PROBLEM 1: From the dataset items, give the rows starting with the line containing "This screenshot has width=1568, height=638." and going on through the line containing "point(197,314)" as a Markdown table with the columns No. and Line, leaving out blank lines.

# start of EXTRACT PROVIDED

A 19-year-old quadriplegic from Missouri could be charged as early as Monday with using an Internet chat room to make threats against a Massachusetts school.

Authorities describe the threats as "Columbine-like," to hurt students and teachers at the Hawthorne Brook Middle School in Townsend.

Massachusetts Attorney General Tom Reilly told CBS This Morning Senior Correspondent Hattie Kauffman that the paralyzed teen made the threats in recent days through an America Online chat group, which dozens of eighth-graders from the school frequented.

"It was pretty badit started with just child pornography but took a very ugly turn the last week with explicit threats of physical harm to children and school administrators," Reilly said. "It was terrifying and points out the danger of this type of cyber-terrorism that the psychological damage that it did to parents and children to, and to an entire community and the terrible distraction of a school."

Reilly said it has left students, parents and teachers at the school shaken. The threats included a list of teachers and students to be targeted.

The suspect, whom authorities refused to name because he had not been charged as of Sunday, had been communicating with students since September using the chat group and several different aliases, Reilly said. The students gained access to the chat group from their homes.

Believing the older teen was a peer, the Townsend students included him in their conversations, revealing information about their town, their school and themselves, Reilly said.

But when the 19-year-old allegedly directed some students to Web sites that contained child pornography, some frightened children told their parents, who then called police.

On Thursday, school officials notified the parents of Hawthorne Brook Middle School's 650 students about the threats and held an assembly to calm students' fears. Bomb-sniffing dogs were brought into the building, and students' bags and backpacks were searched.

On Friday, authorities from Massachusetts and Missouri converged on the suspect's home, where he lives with his parents. It wasn't immediately clear how the 19-year-old, who was paralyzed from the neck down during a car crash in high school, used a computer.

After police confiscated the teen's computer equipment, he admitted to communicating with the students.

"This was no prank at all. It was very serious business," Reilly explained. "We had no idea whether or not this was realthere was never real danger of physical danger, but we didn't know that and the parents or school authorities didn't know that. We need some better laws and protection for kids and schools and parents in these situations."

"The message is be careful," Reilly said. "It's an incredible tool, the Internet. We want them to use it but be careful. When something inappropriate happens, and this really got out of control, tell your parnts. This was kids working with their parents and working with adults. As a result, we were able to jump on it and get it over with pretty quickly."

It's still unclear whether the suspect will be prosecuted in Massachusetts or Missouri.

# end of EXTRACT PROVIDED

PROBLEM 2:
Answer these questions using the news article:
(a) How many students attend Hawthorne Brook Middle School?
(b) Through which service's chat group were the threats made?
(c) Since what month had the suspect been communicating with the students?

# start of SUPPLIED MATERIAL

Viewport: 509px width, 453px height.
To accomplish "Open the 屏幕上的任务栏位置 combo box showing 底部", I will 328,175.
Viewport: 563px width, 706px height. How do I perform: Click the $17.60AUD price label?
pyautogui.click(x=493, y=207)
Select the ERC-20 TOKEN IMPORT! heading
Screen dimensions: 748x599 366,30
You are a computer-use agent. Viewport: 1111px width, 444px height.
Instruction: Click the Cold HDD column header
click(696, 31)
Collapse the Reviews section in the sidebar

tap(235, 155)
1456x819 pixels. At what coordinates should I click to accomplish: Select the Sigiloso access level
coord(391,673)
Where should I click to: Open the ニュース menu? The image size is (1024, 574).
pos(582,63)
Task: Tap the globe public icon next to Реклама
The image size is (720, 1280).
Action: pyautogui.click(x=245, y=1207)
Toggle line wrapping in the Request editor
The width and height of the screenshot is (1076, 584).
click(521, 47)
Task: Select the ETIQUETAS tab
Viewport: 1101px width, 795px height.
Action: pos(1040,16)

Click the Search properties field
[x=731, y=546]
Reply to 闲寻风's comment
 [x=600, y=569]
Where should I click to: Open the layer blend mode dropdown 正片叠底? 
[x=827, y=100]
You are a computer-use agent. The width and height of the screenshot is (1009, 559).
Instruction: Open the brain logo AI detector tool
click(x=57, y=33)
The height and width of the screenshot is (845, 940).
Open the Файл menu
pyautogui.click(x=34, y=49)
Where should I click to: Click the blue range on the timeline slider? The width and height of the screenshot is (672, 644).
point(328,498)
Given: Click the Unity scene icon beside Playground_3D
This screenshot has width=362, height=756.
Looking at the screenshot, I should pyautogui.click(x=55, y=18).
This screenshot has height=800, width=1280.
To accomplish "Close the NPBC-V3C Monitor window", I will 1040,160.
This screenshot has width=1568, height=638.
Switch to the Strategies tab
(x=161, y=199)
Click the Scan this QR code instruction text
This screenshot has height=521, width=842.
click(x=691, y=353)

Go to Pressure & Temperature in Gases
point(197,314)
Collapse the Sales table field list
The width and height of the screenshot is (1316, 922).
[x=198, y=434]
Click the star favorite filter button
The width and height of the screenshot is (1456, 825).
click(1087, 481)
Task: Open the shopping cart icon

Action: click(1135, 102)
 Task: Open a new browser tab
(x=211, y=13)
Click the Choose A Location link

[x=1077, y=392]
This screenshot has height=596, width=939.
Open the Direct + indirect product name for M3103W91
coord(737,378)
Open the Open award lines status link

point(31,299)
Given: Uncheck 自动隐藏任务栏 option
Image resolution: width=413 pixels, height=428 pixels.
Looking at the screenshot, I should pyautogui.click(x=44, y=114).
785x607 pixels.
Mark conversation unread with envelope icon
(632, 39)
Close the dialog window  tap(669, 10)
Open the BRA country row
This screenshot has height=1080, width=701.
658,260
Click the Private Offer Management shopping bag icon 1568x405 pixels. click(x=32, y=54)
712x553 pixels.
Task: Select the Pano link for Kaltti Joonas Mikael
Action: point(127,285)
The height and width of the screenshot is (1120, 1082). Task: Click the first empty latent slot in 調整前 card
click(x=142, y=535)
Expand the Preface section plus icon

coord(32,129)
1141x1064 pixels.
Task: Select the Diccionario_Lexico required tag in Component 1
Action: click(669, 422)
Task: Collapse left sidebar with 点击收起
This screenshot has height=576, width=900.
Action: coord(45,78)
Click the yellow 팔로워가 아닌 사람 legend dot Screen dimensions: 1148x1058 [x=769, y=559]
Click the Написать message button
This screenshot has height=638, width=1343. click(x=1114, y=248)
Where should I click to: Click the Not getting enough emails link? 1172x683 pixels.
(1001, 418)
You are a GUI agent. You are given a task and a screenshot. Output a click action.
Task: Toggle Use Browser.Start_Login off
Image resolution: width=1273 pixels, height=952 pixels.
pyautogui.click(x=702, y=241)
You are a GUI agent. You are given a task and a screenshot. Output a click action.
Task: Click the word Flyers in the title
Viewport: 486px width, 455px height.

# end of SUPPLIED MATERIAL

OUTPUT 1:
| No. | Line |
|---|---|
| 1 | This screenshot has width=1568, height=638. |
| 2 | Switch to the Strategies tab |
| 3 | (x=161, y=199) |
| 4 | Click the Scan this QR code instruction text |
| 5 | This screenshot has height=521, width=842. |
| 6 | click(x=691, y=353) |
| 7 | Go to Pressure & Temperature in Gases |
| 8 | point(197,314) |

OUTPUT 2:
(a) 650
(b) America Online
(c) September